JOB.
In the discussion thread below, shorten the paragraph that begins "While new anchors are placed as you move around" while keeping its main facts.

[begin READING TEXT]

Closed genereddick closed 2 years ago

genereddick commented 2 years ago

When I use the visualization tools I tend to walk around a space with the device, hand held or head mounted, at a steady height. This distributes the anchors evenly around the room in an x, z plane but with no variance in y / height. If the device is going to stay at that height the entire time, presumably this is sufficient for interpolation between anchors?

However, as we want to have anchors around the areas where devices/users will be, in a case where the device/user might get down on the floor, or perhaps lifted into the air (on a crane for example), does this imply that, for greater accuracy, we should extend the scan area to floor height and above the highest point they will ascend?

image

fast-slow-still commented 2 years ago

we should extend the scan area

Could you define "the scan area" in this context? Do you mean where you point your phone at to scan the environment? Or do you mean where WLT deploys its internal graph of anchors? Or something else entirely?

genereddick commented 2 years ago

In this case I mean where the WLT deploys its internal graph of anchors.

While new anchors are placed as you move around you can be outside of an area where anchors have been placed until you move far enough away (~1m) to trigger a new anchor to be dropped. I assume that the the anchor positions (as shown by the visualizer) are significant in that, when the device is in the areas between the anchors, it will be more stable than when in areas outside.

I am envisioning a case where I move around a space and the WLT creates an anchor graph at eye level. I place an asset on the floor and then I lower my head/device so that I am closer to the floor but not close enough to trigger another anchor creation. And then I stand on a chair so that I'm now above the eye level internal anchors but, again, not high enough to create another anchor.

Would I gain anything (in terms of the accuracy of the position of the floor asset) by making sure that internal anchors are positioned below and above my head positions in each of those cases?

As another example, in the case of a 3 meter cubic room, where you might end up everywhere in the room (corners, walls, floor, middle, etc), would you, ideally, want to make sure that the internal anchor graph has created 27 anchors at each 1 meter junction? Does it matter if this is done in advance -- so pre-scanning the space -- or can you rely on the creation of the anchors as you move around?

[end READING TEXT]
[begin GIVEN INFORMATION]

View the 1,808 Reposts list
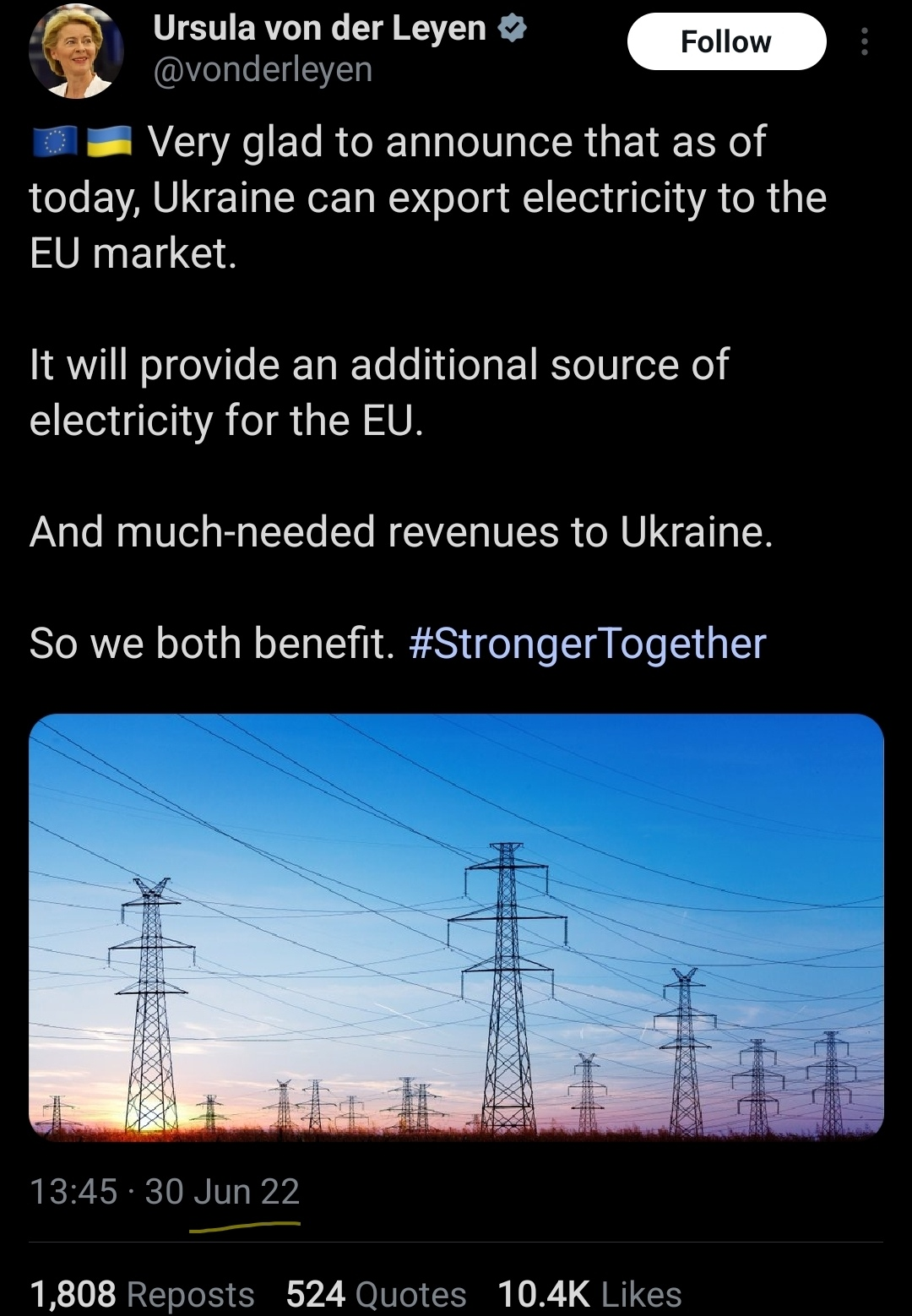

[end GIVEN INFORMATION]

FINAL RESULT.
New anchors are placed as you move, but you can stay outside the anchored area until you move about 1 m away and trigger a new one. I assume the anchor positions shown by the visualizer matter, with the device more stable between anchors than outside them.